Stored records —
========

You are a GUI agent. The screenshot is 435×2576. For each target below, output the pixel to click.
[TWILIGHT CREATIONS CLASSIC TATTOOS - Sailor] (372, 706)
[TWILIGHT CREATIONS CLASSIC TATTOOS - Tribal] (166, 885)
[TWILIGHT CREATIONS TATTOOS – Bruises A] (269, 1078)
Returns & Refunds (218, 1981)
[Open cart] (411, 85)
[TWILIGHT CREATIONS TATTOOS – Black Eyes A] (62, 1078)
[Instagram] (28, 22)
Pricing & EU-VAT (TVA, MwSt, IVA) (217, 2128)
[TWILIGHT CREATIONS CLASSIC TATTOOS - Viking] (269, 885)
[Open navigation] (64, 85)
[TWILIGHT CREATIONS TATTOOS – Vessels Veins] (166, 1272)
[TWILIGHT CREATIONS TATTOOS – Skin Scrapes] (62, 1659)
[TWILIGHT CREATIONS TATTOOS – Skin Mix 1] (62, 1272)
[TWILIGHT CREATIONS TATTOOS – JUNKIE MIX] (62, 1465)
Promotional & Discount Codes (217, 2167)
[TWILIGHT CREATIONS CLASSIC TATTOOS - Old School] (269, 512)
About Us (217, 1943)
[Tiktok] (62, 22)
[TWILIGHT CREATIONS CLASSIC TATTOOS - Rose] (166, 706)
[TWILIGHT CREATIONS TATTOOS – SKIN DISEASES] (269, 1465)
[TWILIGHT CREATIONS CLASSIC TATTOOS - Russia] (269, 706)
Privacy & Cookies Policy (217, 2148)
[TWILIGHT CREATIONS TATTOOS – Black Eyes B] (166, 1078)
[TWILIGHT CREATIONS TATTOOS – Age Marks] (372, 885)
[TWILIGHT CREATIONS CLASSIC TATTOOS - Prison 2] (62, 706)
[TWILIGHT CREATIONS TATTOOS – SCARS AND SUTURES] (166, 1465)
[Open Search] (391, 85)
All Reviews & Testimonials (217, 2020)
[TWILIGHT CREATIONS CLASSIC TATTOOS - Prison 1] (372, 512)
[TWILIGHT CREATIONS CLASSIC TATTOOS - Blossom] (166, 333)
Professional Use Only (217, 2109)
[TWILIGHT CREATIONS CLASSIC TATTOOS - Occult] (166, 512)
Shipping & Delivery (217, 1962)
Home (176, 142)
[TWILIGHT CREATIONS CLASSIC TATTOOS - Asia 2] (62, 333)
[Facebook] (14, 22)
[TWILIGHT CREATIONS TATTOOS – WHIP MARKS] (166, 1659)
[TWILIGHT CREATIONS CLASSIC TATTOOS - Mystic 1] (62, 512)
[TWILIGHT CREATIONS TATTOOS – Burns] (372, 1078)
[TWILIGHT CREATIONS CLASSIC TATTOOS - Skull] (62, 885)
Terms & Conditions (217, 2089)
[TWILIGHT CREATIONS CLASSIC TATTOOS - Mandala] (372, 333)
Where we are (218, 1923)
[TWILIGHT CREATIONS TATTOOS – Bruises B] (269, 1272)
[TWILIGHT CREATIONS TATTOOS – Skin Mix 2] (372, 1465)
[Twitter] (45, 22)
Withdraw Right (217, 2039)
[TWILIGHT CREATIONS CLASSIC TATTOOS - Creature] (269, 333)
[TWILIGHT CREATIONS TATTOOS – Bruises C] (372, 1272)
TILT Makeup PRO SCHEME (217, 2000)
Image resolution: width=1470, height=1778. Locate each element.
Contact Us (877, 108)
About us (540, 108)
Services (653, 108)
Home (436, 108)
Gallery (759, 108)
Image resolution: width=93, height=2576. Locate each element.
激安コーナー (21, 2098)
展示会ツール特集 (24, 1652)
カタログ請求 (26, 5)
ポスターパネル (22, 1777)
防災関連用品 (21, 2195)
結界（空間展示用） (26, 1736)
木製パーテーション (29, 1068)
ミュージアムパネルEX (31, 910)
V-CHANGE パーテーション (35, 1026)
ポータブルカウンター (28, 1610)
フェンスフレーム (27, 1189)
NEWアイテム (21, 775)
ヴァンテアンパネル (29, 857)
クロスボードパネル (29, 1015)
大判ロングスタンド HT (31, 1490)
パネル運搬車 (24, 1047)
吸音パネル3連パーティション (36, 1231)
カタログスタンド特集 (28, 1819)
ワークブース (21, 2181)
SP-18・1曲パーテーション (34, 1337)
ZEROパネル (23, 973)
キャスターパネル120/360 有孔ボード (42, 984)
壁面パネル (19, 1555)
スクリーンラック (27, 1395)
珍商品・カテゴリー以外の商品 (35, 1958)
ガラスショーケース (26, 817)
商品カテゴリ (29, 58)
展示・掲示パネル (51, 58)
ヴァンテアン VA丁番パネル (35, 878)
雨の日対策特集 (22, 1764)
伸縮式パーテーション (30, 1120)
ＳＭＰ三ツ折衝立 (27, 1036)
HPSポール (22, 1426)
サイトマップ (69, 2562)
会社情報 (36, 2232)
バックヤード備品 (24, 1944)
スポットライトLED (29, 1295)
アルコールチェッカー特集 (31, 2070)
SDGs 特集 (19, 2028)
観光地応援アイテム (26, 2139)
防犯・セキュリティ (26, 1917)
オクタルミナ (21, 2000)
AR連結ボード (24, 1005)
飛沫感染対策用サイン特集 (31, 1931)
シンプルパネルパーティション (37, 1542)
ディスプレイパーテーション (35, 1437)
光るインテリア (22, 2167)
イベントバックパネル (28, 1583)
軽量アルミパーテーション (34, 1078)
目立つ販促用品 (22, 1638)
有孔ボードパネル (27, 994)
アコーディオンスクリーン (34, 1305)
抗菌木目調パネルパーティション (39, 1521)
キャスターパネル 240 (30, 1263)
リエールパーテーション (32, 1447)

========

PROBLEM DESCRIPTION — Return only the part of the records above that opens with the line containing "ガラスショーケース (26, 817)" and closes with the line containing "キャスターパネル 240 (30, 1263)", ends included.

ANSWER SPACE —
ガラスショーケース (26, 817)
商品カテゴリ (29, 58)
展示・掲示パネル (51, 58)
ヴァンテアン VA丁番パネル (35, 878)
雨の日対策特集 (22, 1764)
伸縮式パーテーション (30, 1120)
ＳＭＰ三ツ折衝立 (27, 1036)
HPSポール (22, 1426)
サイトマップ (69, 2562)
会社情報 (36, 2232)
バックヤード備品 (24, 1944)
スポットライトLED (29, 1295)
アルコールチェッカー特集 (31, 2070)
SDGs 特集 (19, 2028)
観光地応援アイテム (26, 2139)
防犯・セキュリティ (26, 1917)
オクタルミナ (21, 2000)
AR連結ボード (24, 1005)
飛沫感染対策用サイン特集 (31, 1931)
シンプルパネルパーティション (37, 1542)
ディスプレイパーテーション (35, 1437)
光るインテリア (22, 2167)
イベントバックパネル (28, 1583)
軽量アルミパーテーション (34, 1078)
目立つ販促用品 (22, 1638)
有孔ボードパネル (27, 994)
アコーディオンスクリーン (34, 1305)
抗菌木目調パネルパーティション (39, 1521)
キャスターパネル 240 (30, 1263)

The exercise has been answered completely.